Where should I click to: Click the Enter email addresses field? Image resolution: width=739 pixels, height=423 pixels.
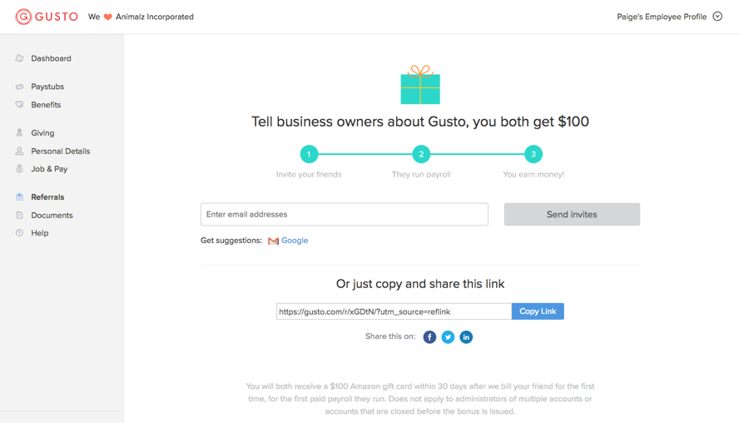point(344,215)
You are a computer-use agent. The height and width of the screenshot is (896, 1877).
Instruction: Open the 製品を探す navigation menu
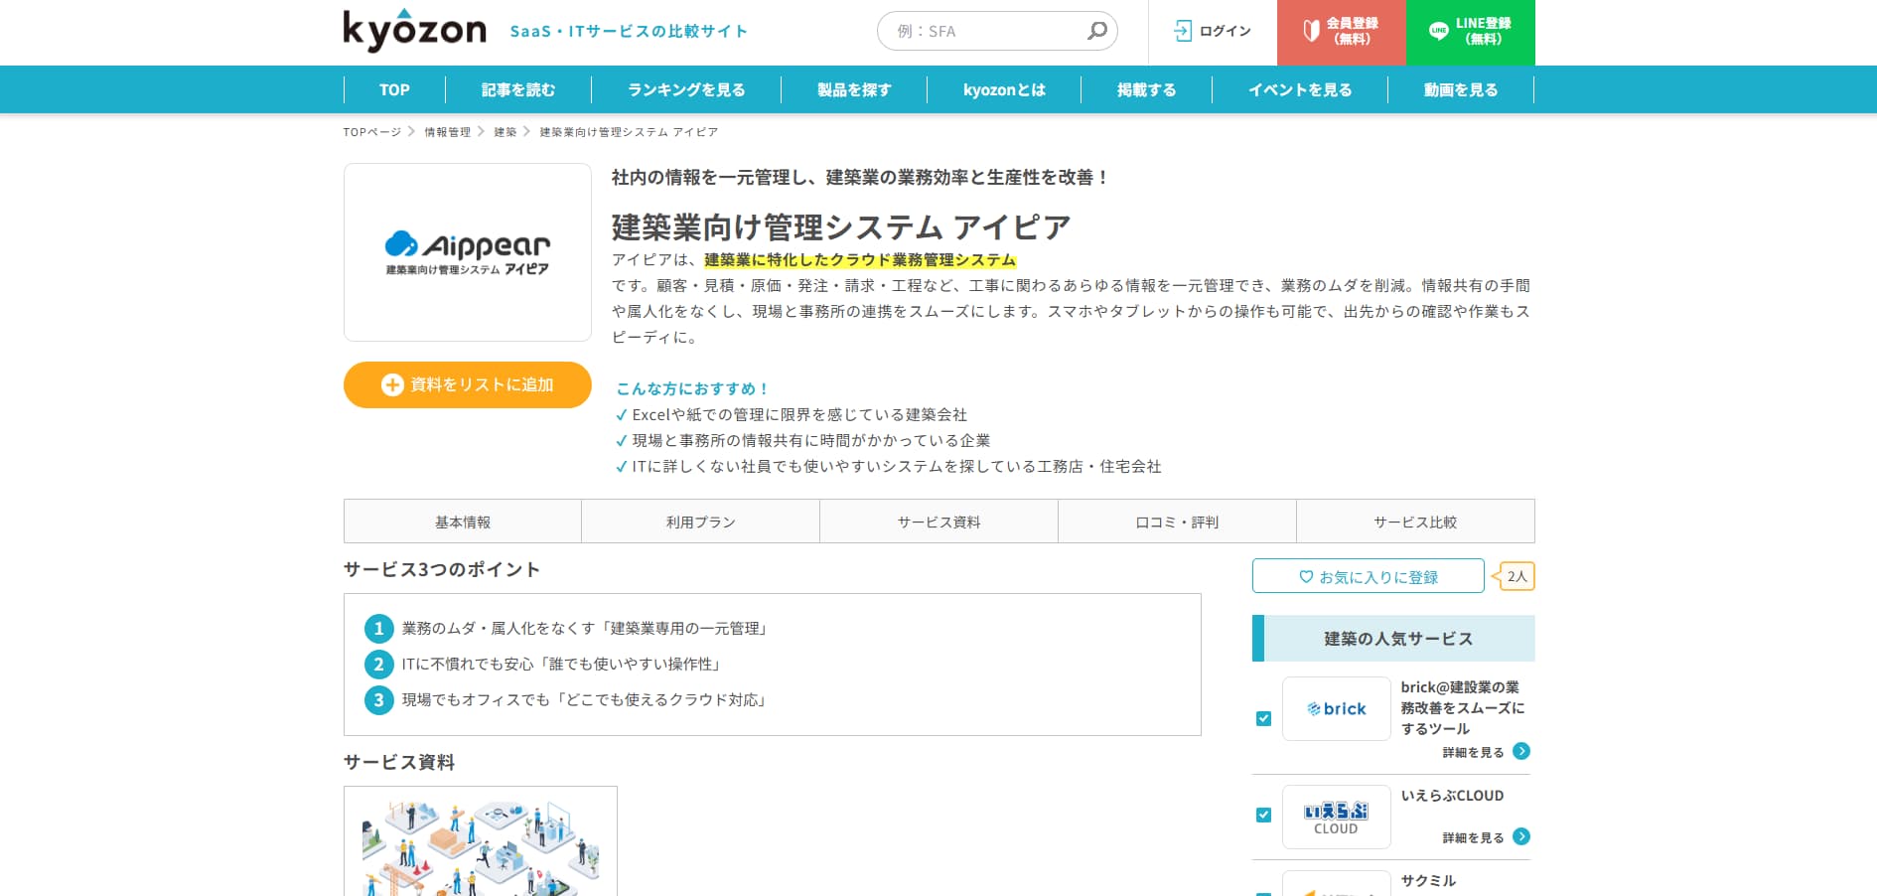(x=853, y=90)
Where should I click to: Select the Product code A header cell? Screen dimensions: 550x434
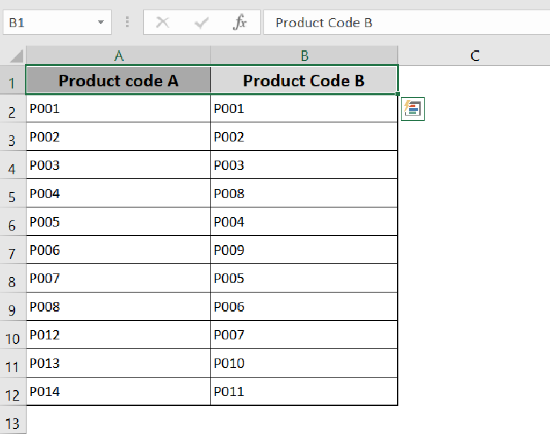coord(118,81)
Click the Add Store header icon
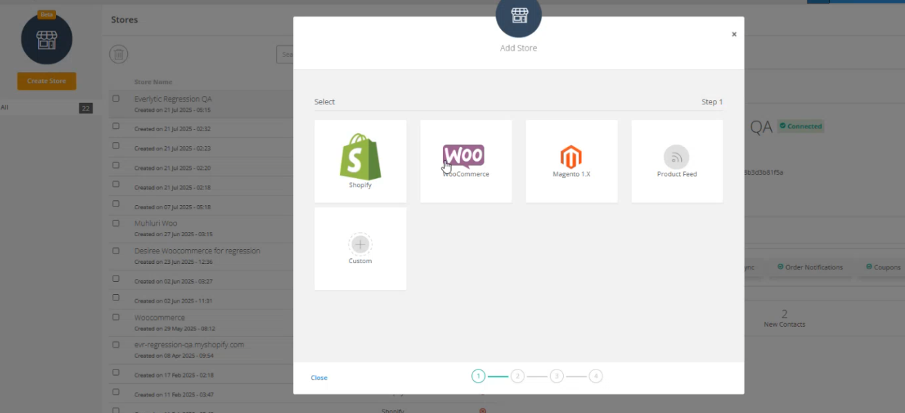 518,17
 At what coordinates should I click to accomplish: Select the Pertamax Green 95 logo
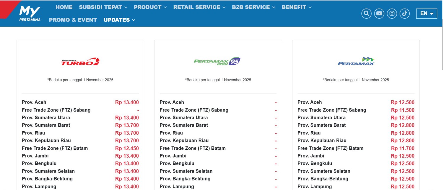(218, 61)
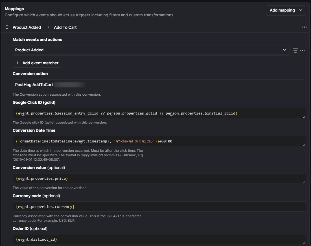Select the Conversion value input field

pyautogui.click(x=159, y=178)
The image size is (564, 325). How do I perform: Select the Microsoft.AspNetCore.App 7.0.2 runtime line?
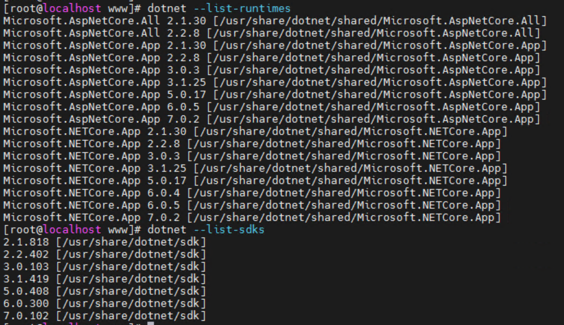point(271,119)
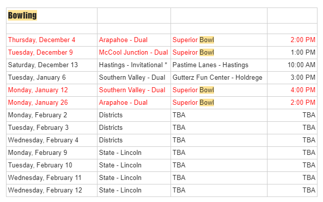Select the 10:00 AM time cell
This screenshot has width=323, height=202.
point(302,65)
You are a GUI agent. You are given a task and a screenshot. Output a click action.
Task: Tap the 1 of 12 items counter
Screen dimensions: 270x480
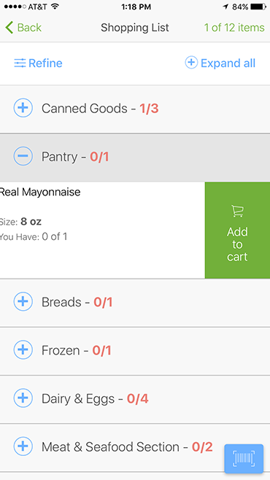pyautogui.click(x=234, y=28)
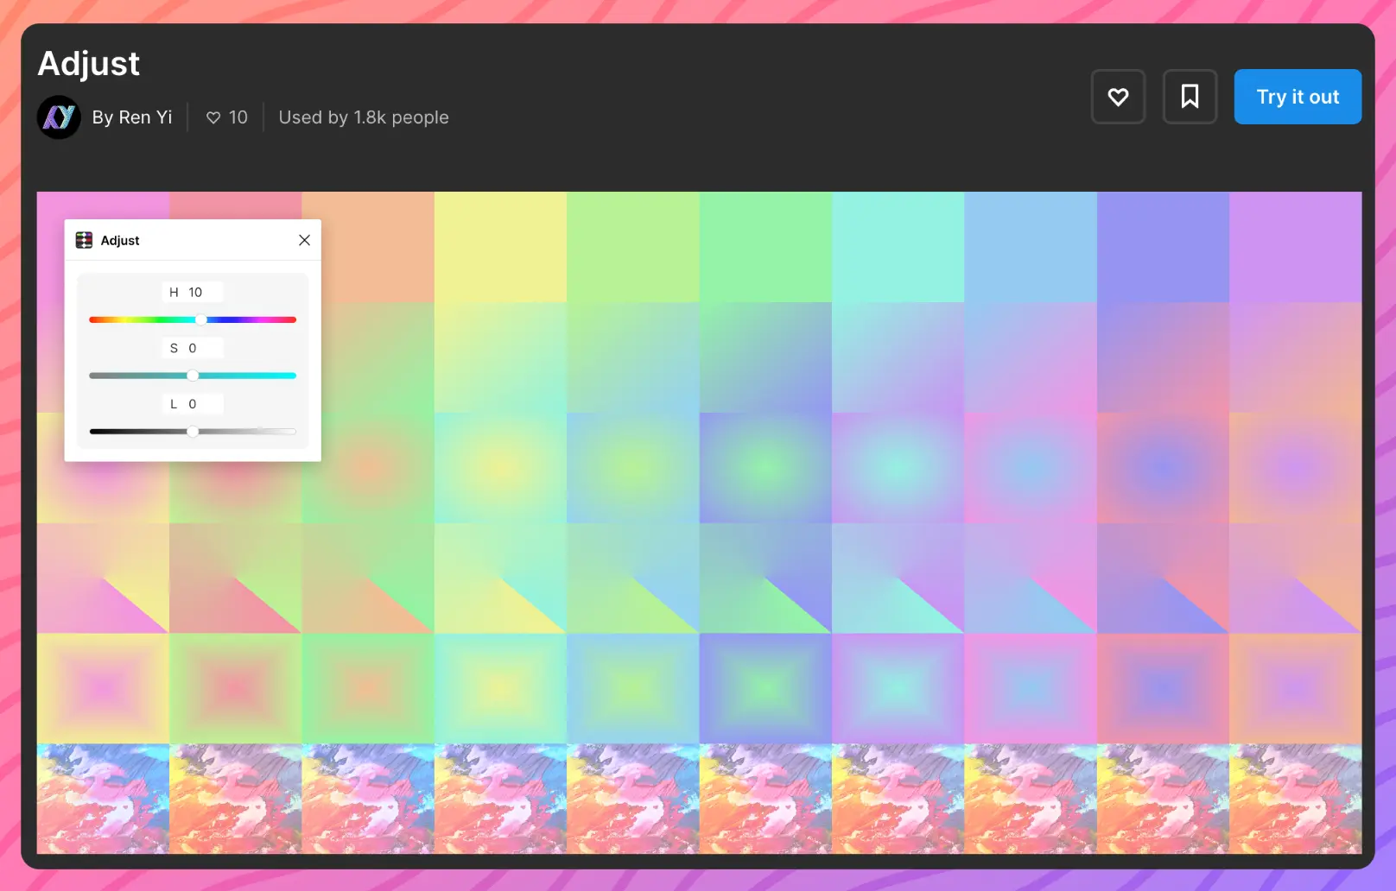
Task: Close the Adjust plugin panel
Action: 304,240
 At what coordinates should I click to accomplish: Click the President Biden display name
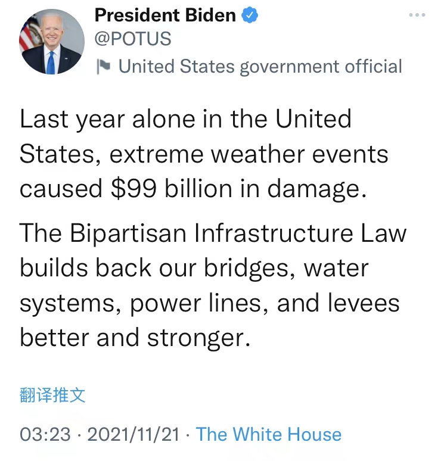click(166, 15)
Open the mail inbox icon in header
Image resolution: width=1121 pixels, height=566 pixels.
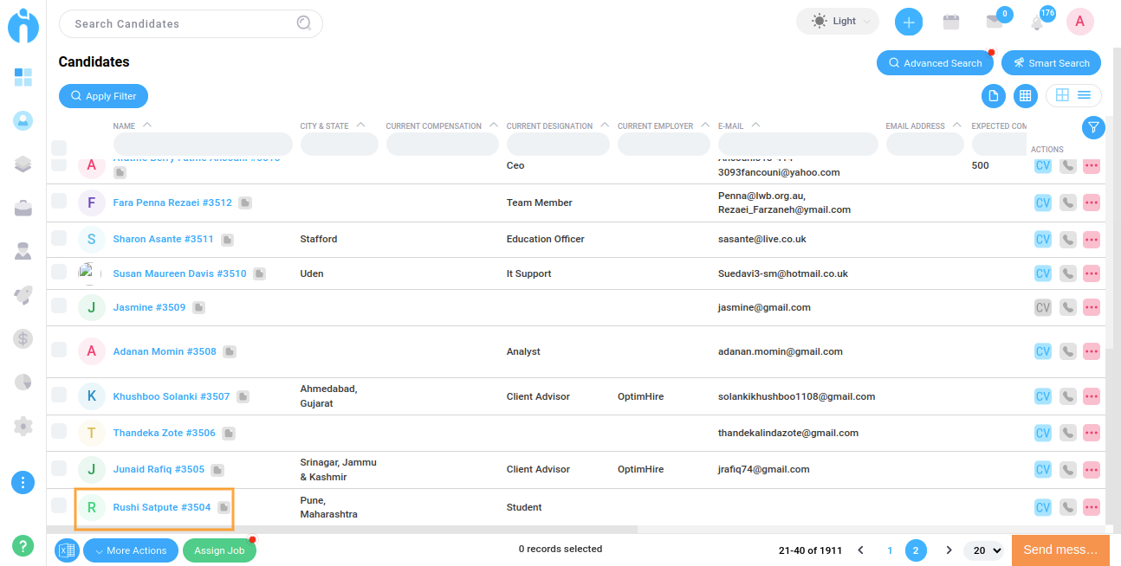[x=994, y=23]
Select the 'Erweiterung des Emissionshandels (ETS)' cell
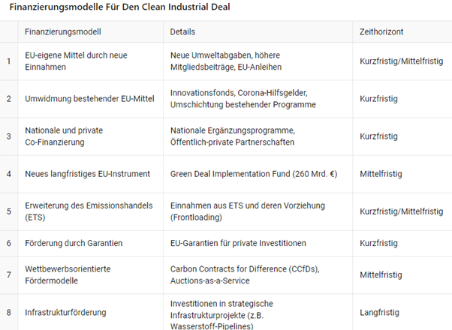452x330 pixels. click(78, 211)
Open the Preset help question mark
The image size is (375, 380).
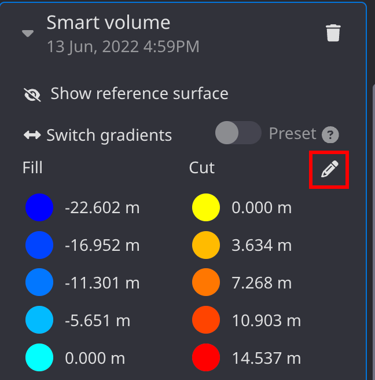330,136
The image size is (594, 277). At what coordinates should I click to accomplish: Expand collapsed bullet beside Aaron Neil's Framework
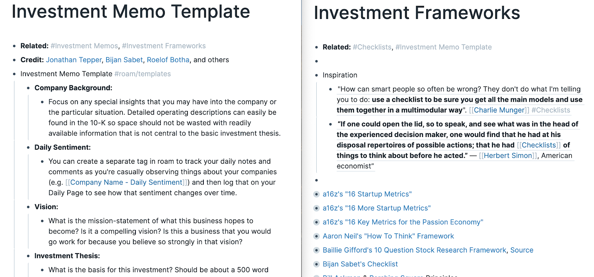(316, 236)
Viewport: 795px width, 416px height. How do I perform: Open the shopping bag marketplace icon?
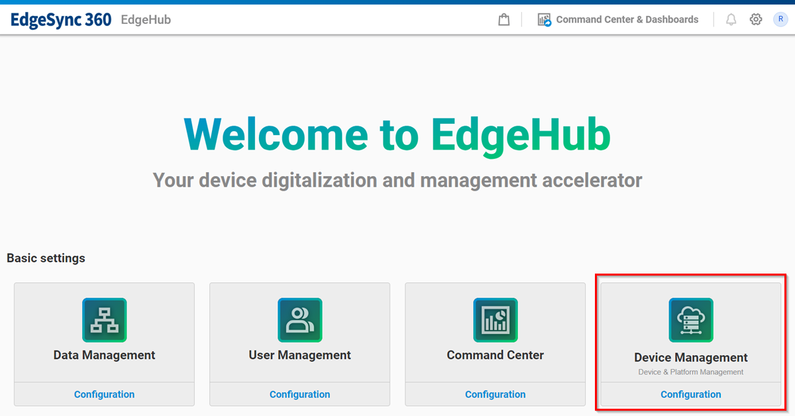[x=504, y=20]
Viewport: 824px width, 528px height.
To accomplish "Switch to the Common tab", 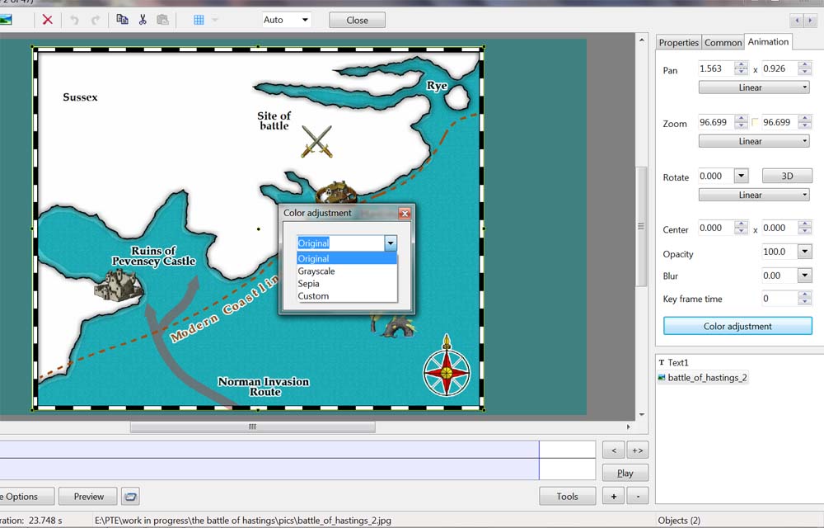I will [723, 43].
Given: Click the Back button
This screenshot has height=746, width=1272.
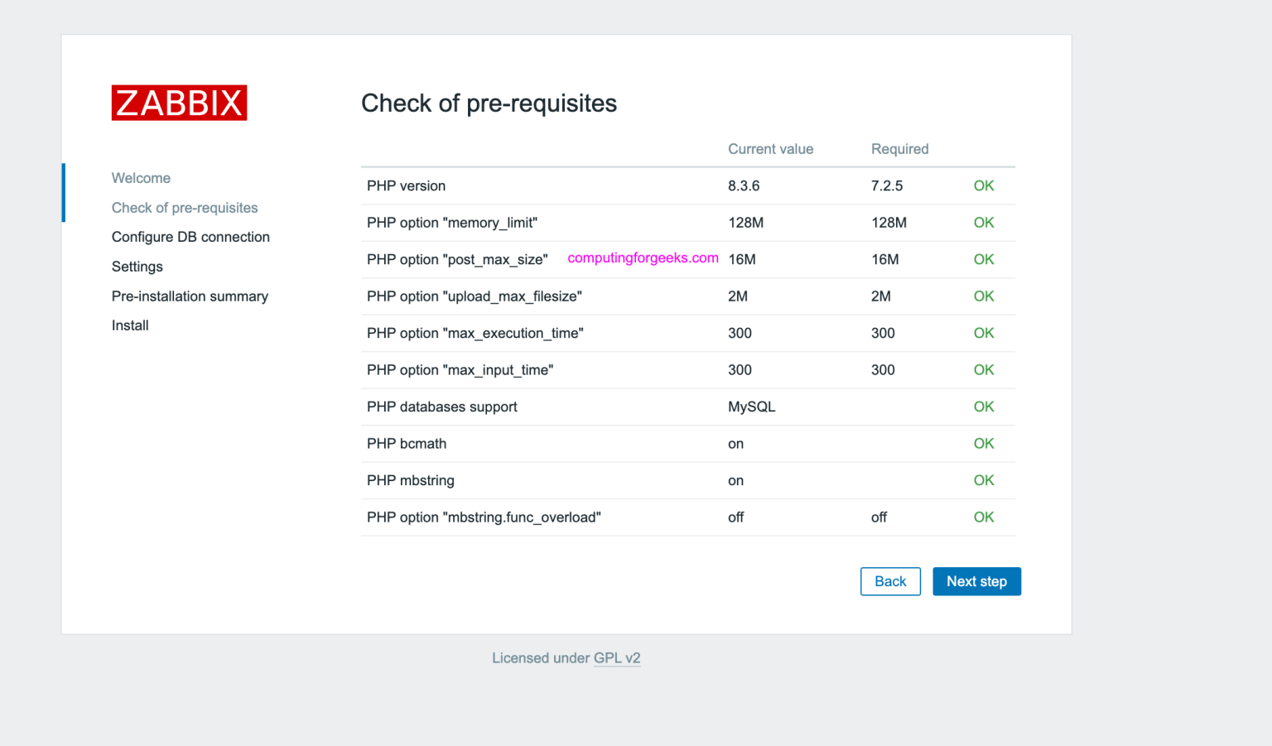Looking at the screenshot, I should click(890, 581).
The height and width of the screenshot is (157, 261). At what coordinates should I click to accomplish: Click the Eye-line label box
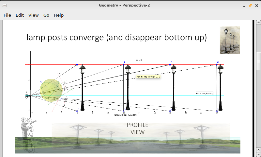tap(205, 94)
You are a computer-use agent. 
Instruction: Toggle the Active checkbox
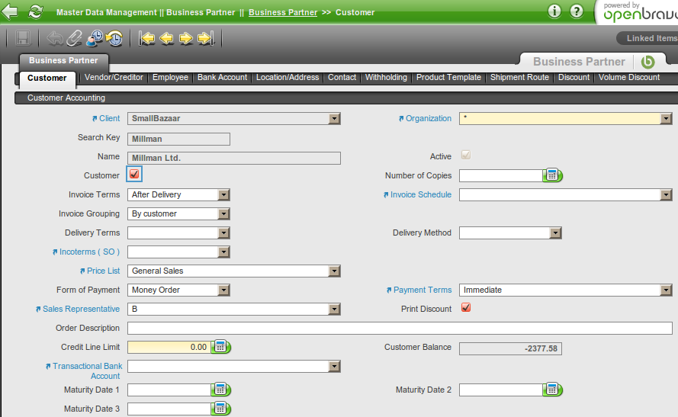point(466,156)
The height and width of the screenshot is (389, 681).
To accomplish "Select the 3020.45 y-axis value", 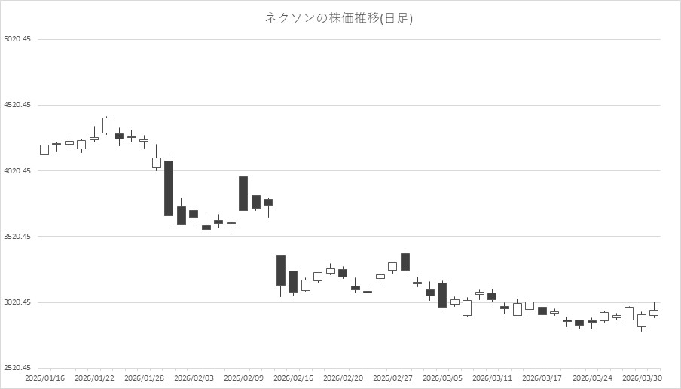I will pos(17,302).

What needs to be done: Reproduce the listing above word for word, covering the stretch from the line containing "At what coordinates should I click to accomplish: Select" through the line containing "pyautogui.click(x=159, y=178)", both ends included, and leave the pictures out of your answer.

Answer below:
 At what coordinates should I click to accomplish: Select the Pertamax Green 95 logo
(218, 61)
Select the Conversion value input field

pyautogui.click(x=159, y=178)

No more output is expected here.